JEFFERSON COUNTY, Tenn. — The parents of a Jefferson County High School student are mourning and remembering her immense positivity and love for life after she died in a head-on crash over the weekend.
Makinna's father, Todd Smith, and mother, Branda Melinn, said their only daughter Makinna was a ray of sunshine because she always had a smile on her face, and she had a distinct bright yellow car to go with her sunny personality.
The wreck happened Sunday morning when the 16-year-old was driving to work for her shift at the Dandridge Sonic.
That morning, Todd said he told his daughter goodbye and she blew kisses to him when she left for work. Only a few minutes after, he and Branda got a call that a yellow car had crashed on the highway.
According to the Tennessee Highway Patrol, Makinna was driving on the westbound side of Highway 25-70 in Baneberry when her car crossed into the eastbound lane, crashing head-on into a vehicle driven by a 74-year-old woman.
Her parents said they learned she died instantly in the crash. THP said the other woman was hospitalized after her car went off the right side of the road and rolled over onto its top.
The family said they aren't sure why the crash happened, saying it could only be an accident.
"It has been every parent's worst nightmare, but we know she was wearing her seat belt and we know she wasn't texting," Branda said.
Through loss and grief, they want to share their daughter's story and let people know what a wonderful person Makinna was.
"She was just a lover. When something tragic like this happens it's easy to be mad, but we can't be mad because she just had such an amazing life," Branda said. "She just lived every day, and did so much in her short 16 years that you just can't be mad at that."
The Jefferson County High School junior always wanted to be a veterinarian and dreamed of studying at the University of Tennessee. If not that, her family said she wanted to be a race car driver.
Her parents said she was a stranger to no one and had many loves in life: She was a drag racer and was a two-time track champion. She served as a cadet at the Northview-Kodak Fire Department. At school, she was in JROTC and in the school chorus. Her parents said she was always singing.
"She had the biggest heart that anyone can ever ask for," Todd said. "This girl amazes us, and she's still doing it to this day."

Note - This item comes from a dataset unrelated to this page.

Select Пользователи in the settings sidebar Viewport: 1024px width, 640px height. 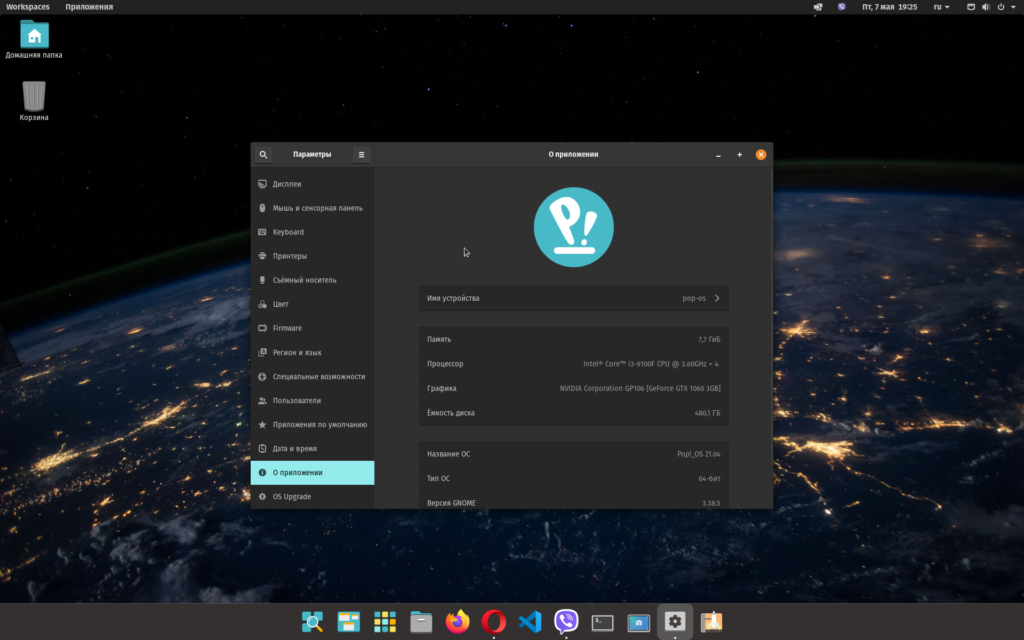(x=296, y=400)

Her parents said they are finding peace through faith and said they are also comforted in the signs they've seen that their daughter is still watching over them, be they rainbows each day, hearts in the clouds, or redbirds.
"Our signs were redbirds. She was extremely close to my grandmother who passed away. Every time a redbird would pass she'd say 'That's memaw,'" Branda said. "Yesterday morning as I was leaving there were two red birds that flew in front of my car. She will be my redbird forever."

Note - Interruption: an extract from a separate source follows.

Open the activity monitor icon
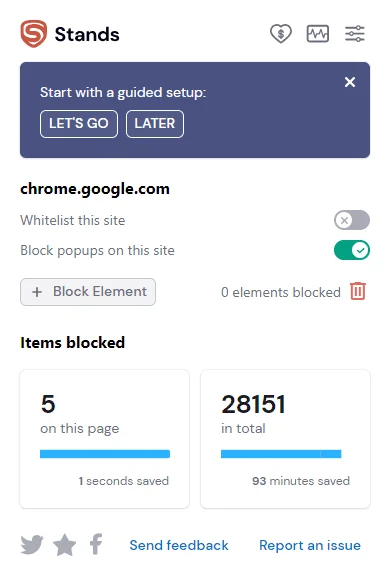 (318, 34)
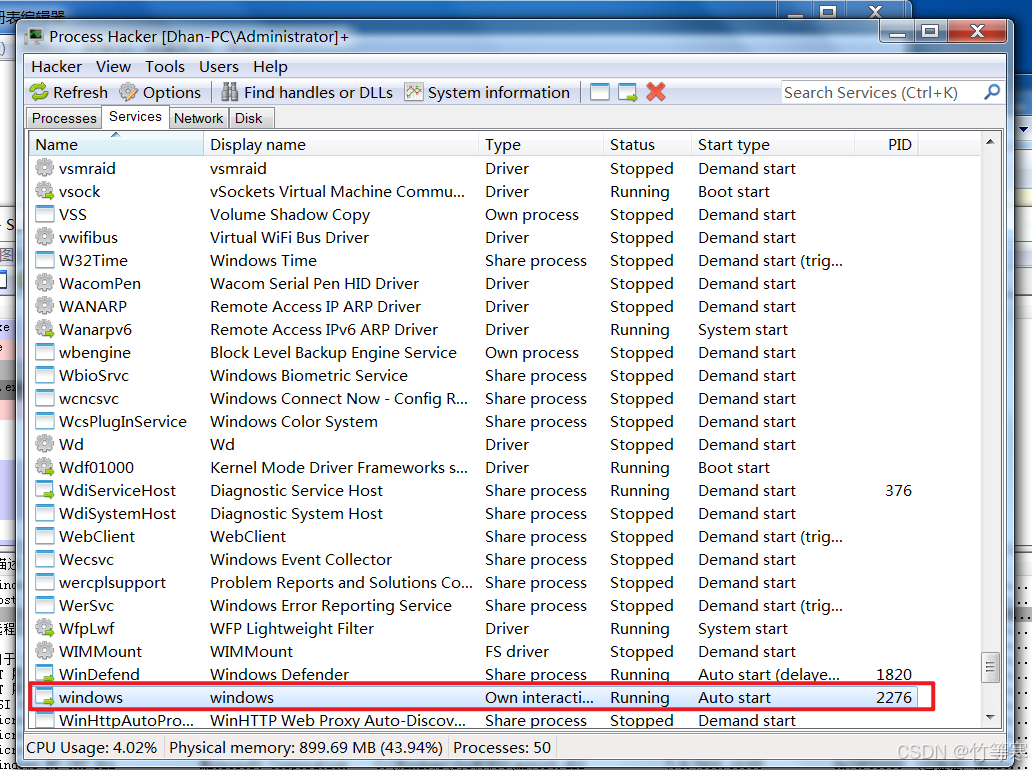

The family said they knew the other woman who was hospitalized in the crash through family friends, saying the family has been understanding and believe Makinna is watching over her in the hospital, too.

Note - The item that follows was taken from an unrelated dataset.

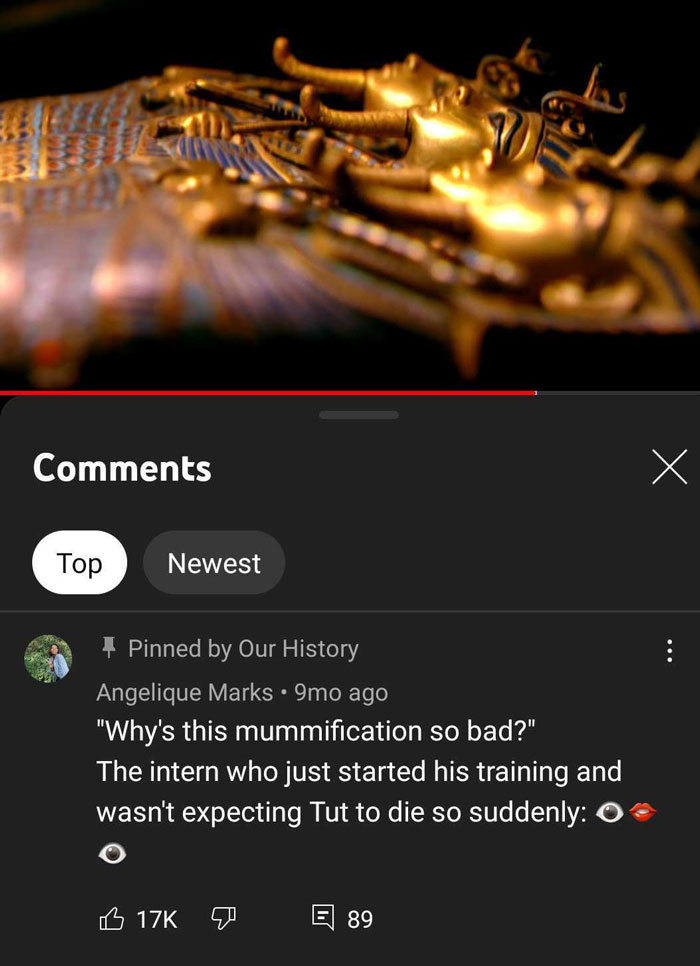This screenshot has width=700, height=966.
Task: Select the Top comments filter
Action: 79,562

"She opened her eyes yesterday. When I was there doing Makinna's makeup, I had gotten the call," Branda said.
Her mother said she always did her daughter's hair and makeup in life, and found peace doing her makeup for her funeral.
"She was my baby, I just needed to go make her beautiful one last time," Branda said. "We always had mommy and Makinna days, and that was my last mommy and Makinna day. And I will forever be thankful for that."
Smith's funeral is Thursday, and visitation will happen from 2 to 7 p.m. at Farrar Funeral Home in Jefferson City.
Because Makinna loved to sing, her family said she will sing at her own funeral -- they will play a recording of her from when she sang 'Jesus take the Wheel' at her church a year ago.
Makinna will then be laid to rest on Friday escorted by police and fire vehicles.
Her parents said they have been overwhelmed by the support they've seen.
"People that don't even believe in God are praying for us. Just such an outpouring of love from people supporting us," Branda said. "You have a child that's so loved and so cherished. She will never be forgotten."
In May 2021, a little less than two years after her passing, Makinna was honored by the Jefferson County High School in what would have been her senior graduation. The school left her an empty seat filled with sunflowers.
Her family and friends made sure she and others who passed were able to be remembered alongside their classmates in the school's yearbook.